[Items listed in a dataset]
[Start of section]

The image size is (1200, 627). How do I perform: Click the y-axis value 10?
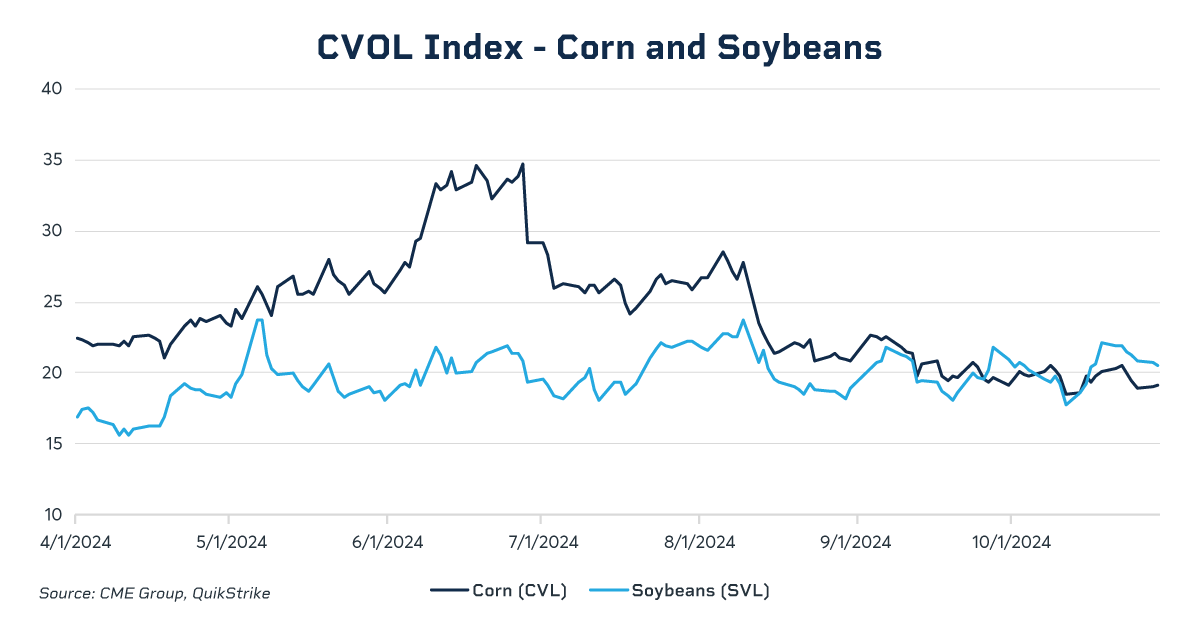pyautogui.click(x=52, y=515)
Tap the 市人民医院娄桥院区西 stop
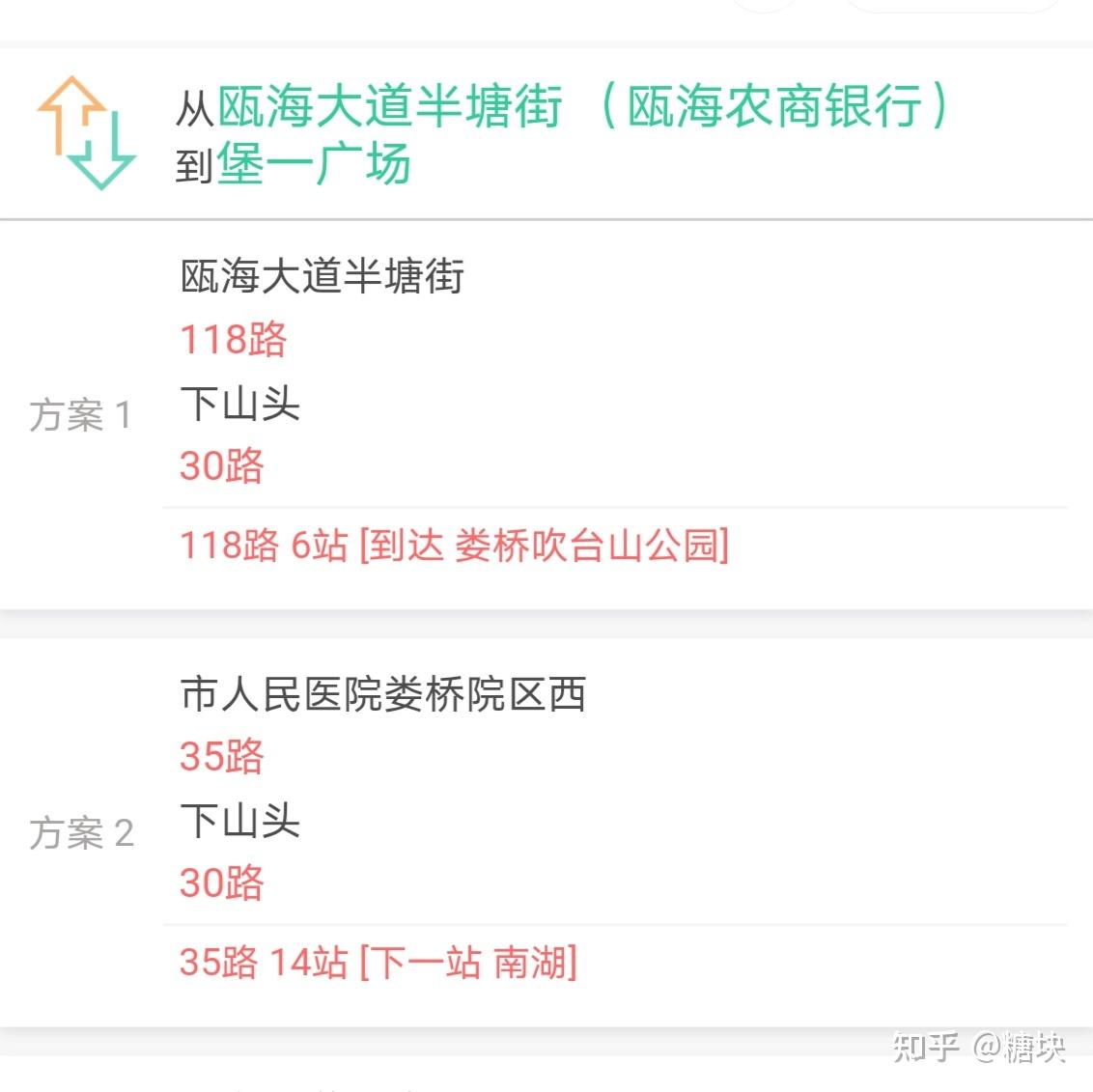The image size is (1093, 1092). 383,694
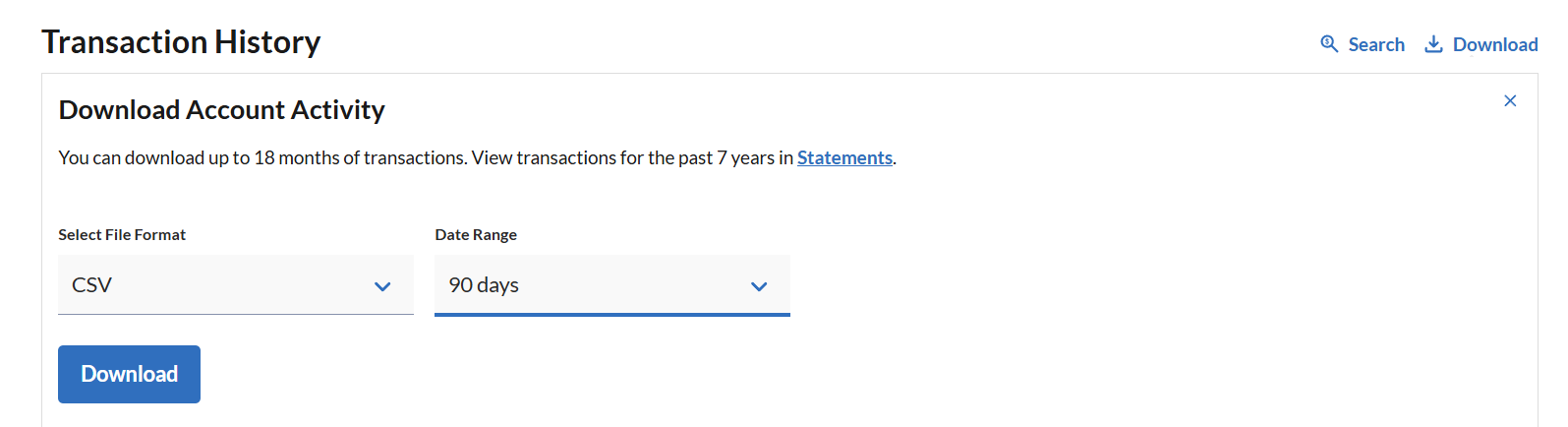Open the CSV file format dropdown
This screenshot has width=1568, height=427.
pyautogui.click(x=236, y=285)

[End of section]

What the task requires: Pictures are to be dropped, and every record is to be copied exactly.

Solution to the exercise:
The image size is (1200, 627). How do I perform: Click the y-axis value 10?
pyautogui.click(x=52, y=515)
Tap the 市人民医院娄桥院区西 stop
The image size is (1093, 1092). 383,694
Open the CSV file format dropdown
This screenshot has width=1568, height=427.
pyautogui.click(x=236, y=285)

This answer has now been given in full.